**REQUIRED WORK:**
Everything from the line containing "You are a computer-use" through the last line of the listing below should be returned exactly, except for pictures.

** Opening SOURCE DATA block **

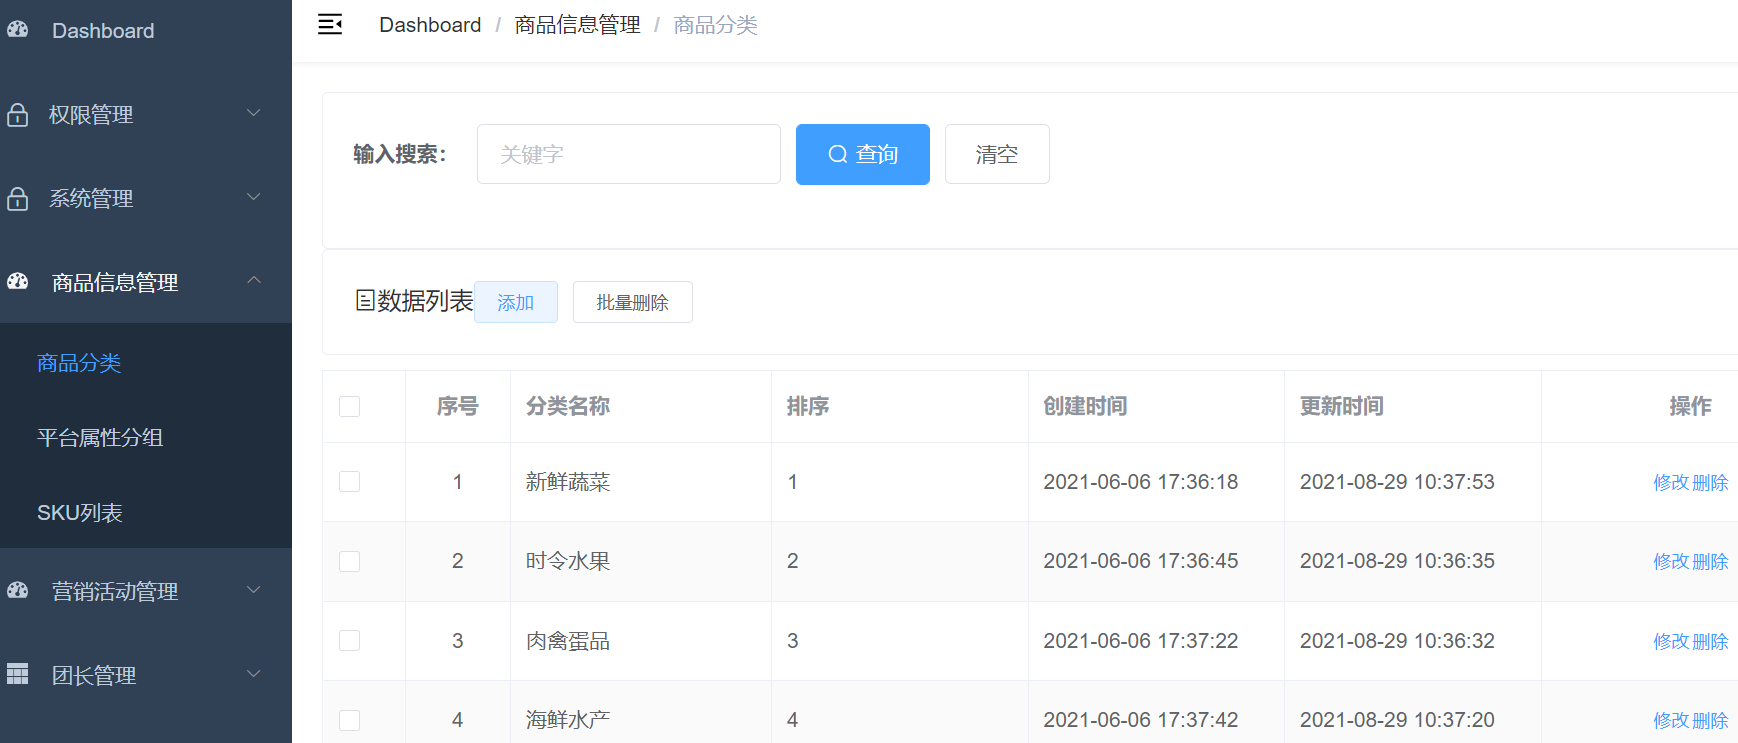
Task: Focus the 关键字 search input field
Action: [628, 154]
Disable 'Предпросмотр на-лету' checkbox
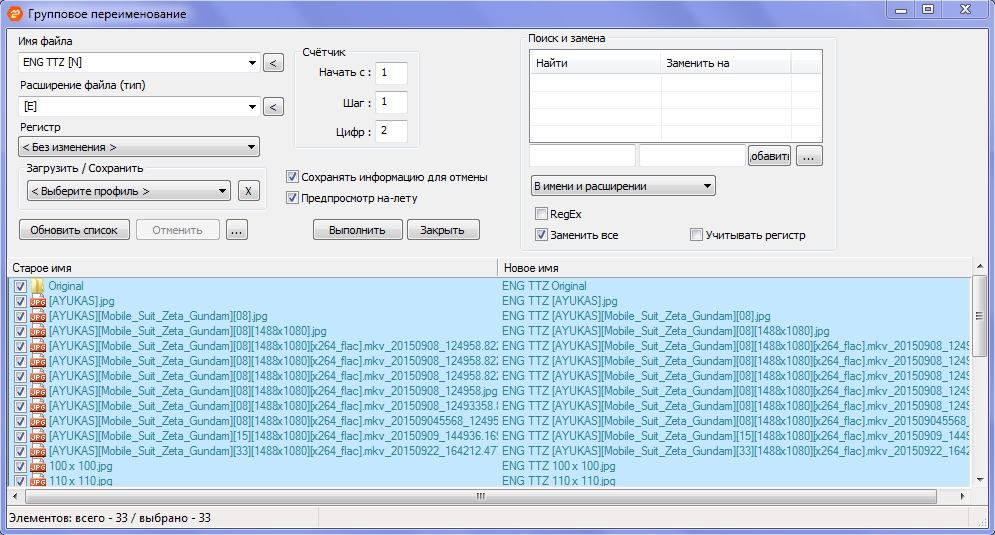 pyautogui.click(x=293, y=198)
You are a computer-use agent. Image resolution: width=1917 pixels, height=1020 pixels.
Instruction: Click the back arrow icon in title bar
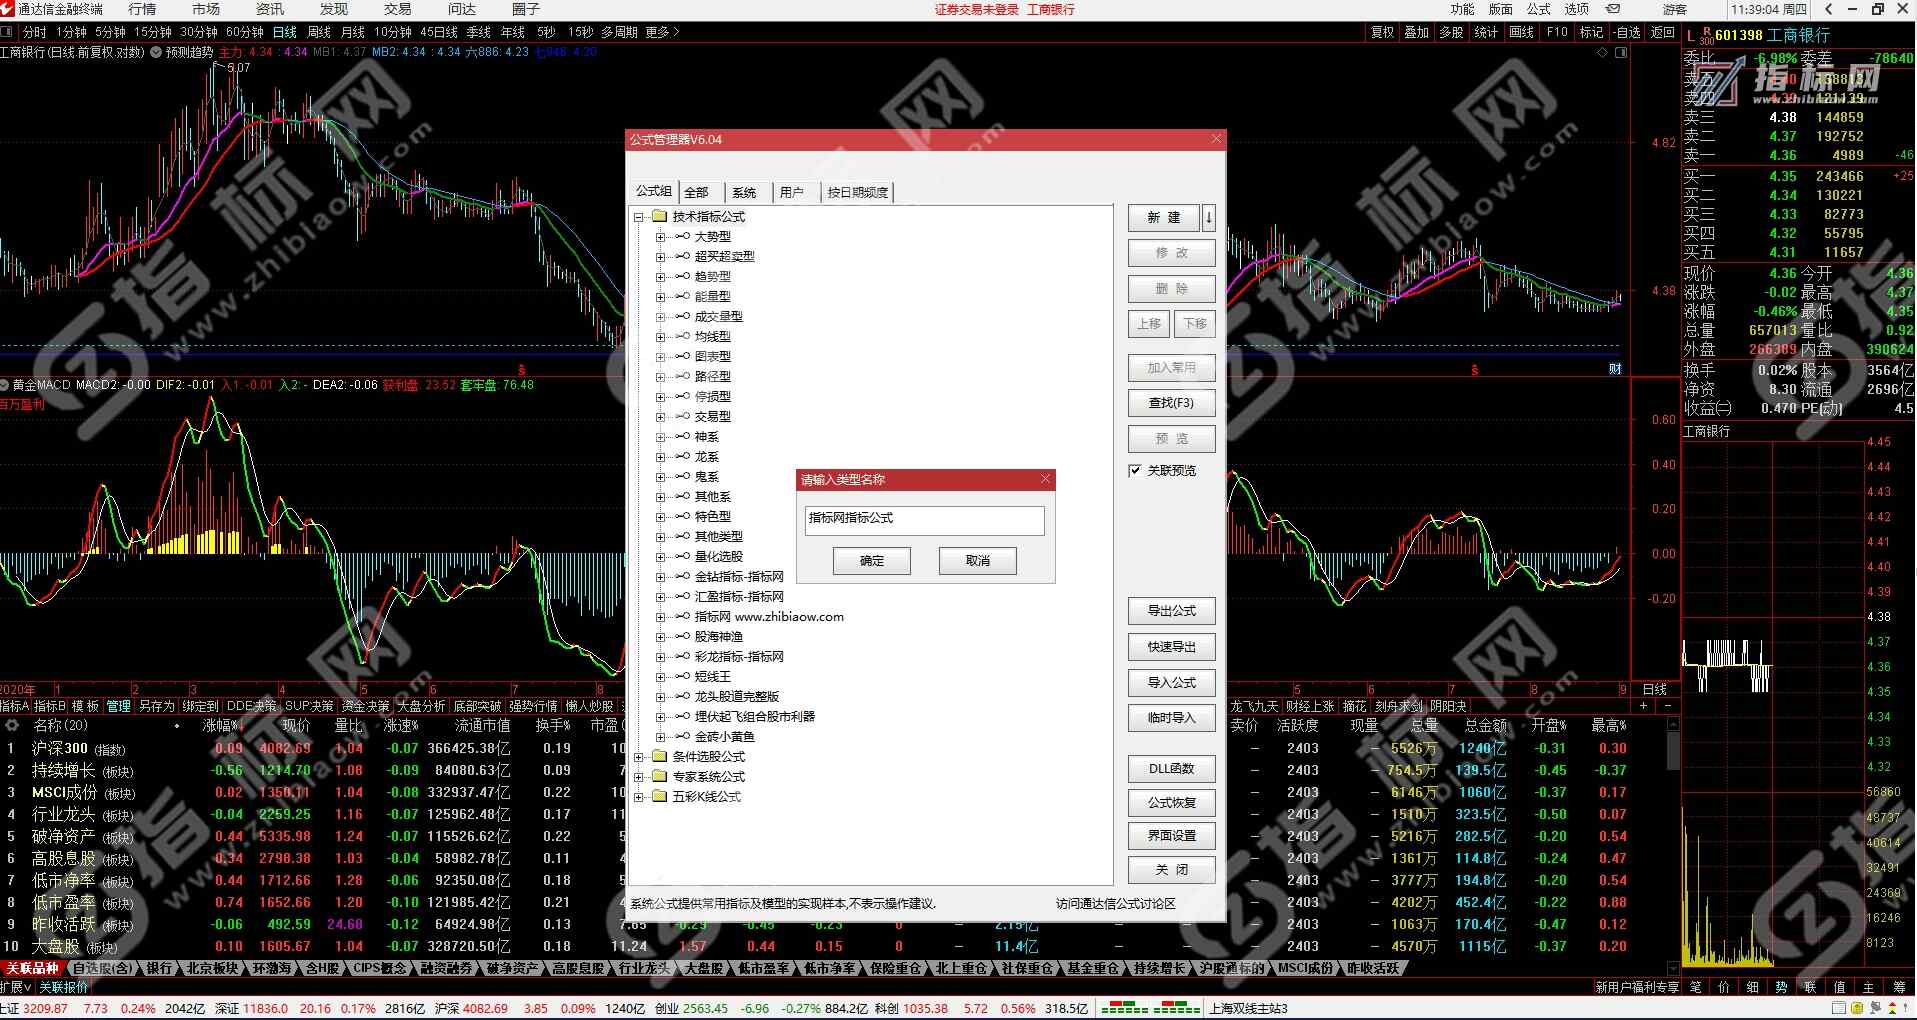click(x=1828, y=9)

** Closing SOURCE DATA block **

**TASK ANSWER:**
You are a computer-use agent. Image resolution: width=1917 pixels, height=1020 pixels.
Instruction: Click the back arrow icon in title bar
click(x=1828, y=9)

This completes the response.